This week’s post is dedicated to losing your love handles … as whilst something to hold on to is always desirable … we are LOVESTYLE divas after all; strong, sexy and healthy … too much to hold on to and you end up with a stubborn muffin-top which ain’t a good look even in the most flattering of jeans.

So here’s what to do about it; it’s as easy as 1-2-3

1) Follow a Healthy Diet – to build energy and burn fat

2) Commit to Cardio and Resistance Training – to burn fat and build muscle

3) Perform Targeted Abdominal Exercises – to help firm the muscles under the fatty area

1) Healthy Diet

The most important factor to get surf-board abs is eating a healthy diet.

– Drink at least three liters of water per day

– Eat at least five servings of vegetables and fruits per day

– Limit processed sugar – try Stevia for a natural sweetener

– Eliminate fatty red meat – stick to lean red meat or better still, fish

– Forget fad diets that you cannot sustain and that will only cause you to lose lean muscle

2) Cardio and Resistance Training

– A consistent cardiovascular / resistance training programme is essential

– Commit to 30-45 minutes of activities 4-5 days per week

– Go to a group exercise class, power walk with a girlfriend, go for a run or hit the gym

– Mix in some basic calisthenics like pushups, bench dips, squats and lunges a couple of times a week

– Remember that whilst it may take a few weeks before you start to see physical changes, you will see almost immediate results in your energy level and overall mental alertness

3) Targeted Abdominal Exercises

Take your pick!

Advanced Crunch

Lie on your back with your feet straight in the air.

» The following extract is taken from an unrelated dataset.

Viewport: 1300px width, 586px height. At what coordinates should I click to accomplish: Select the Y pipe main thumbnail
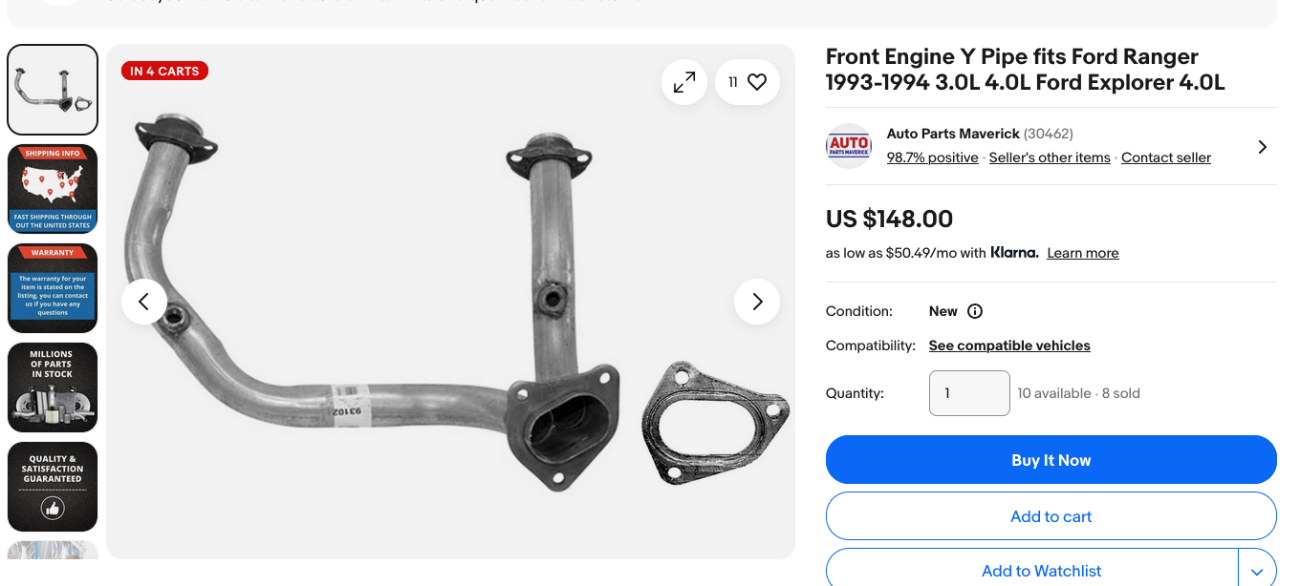click(52, 89)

Keep your legs straight up in the air. Cross your hands over your chest and bring your elbows to your knees by flexing your stomach.

Reverse Crunch

In the same position as the regular crunch, lift your knees and bum toward your elbows. Leave your head and upper body flat on the ground. Only move your legs and bum.

Right Elbow to Left Knee

Cross your left leg over your right leg. Flex your stomach and twist to bring your right elbow to your left knee.

Left Elbow to Right Knee

Same as above just switch sides. Cross your right leg over your leg. Flex your stomach and twist to bring your left elbow to your right knee.

Hip Rollers

Twist to both sides keeping your shoulders on the floor and stay in the bent knee position when rotating left and right.

Pilates Abs

Lie on your stomach and lift your feet and knees off the floor by flutter kicking repeatedly as if you were swimming freestyle.

Incorporate these into your life and you’ll lose the love handles before you know it. The key is consistency … make small changes that you can stick to!

Finally, don’t be too hard on yourself. There will always be days when even the glammest of LOVESTYLE divas struggle into their ‘fat’ clothes. These are just part and parcel of being a woman and should be embraced!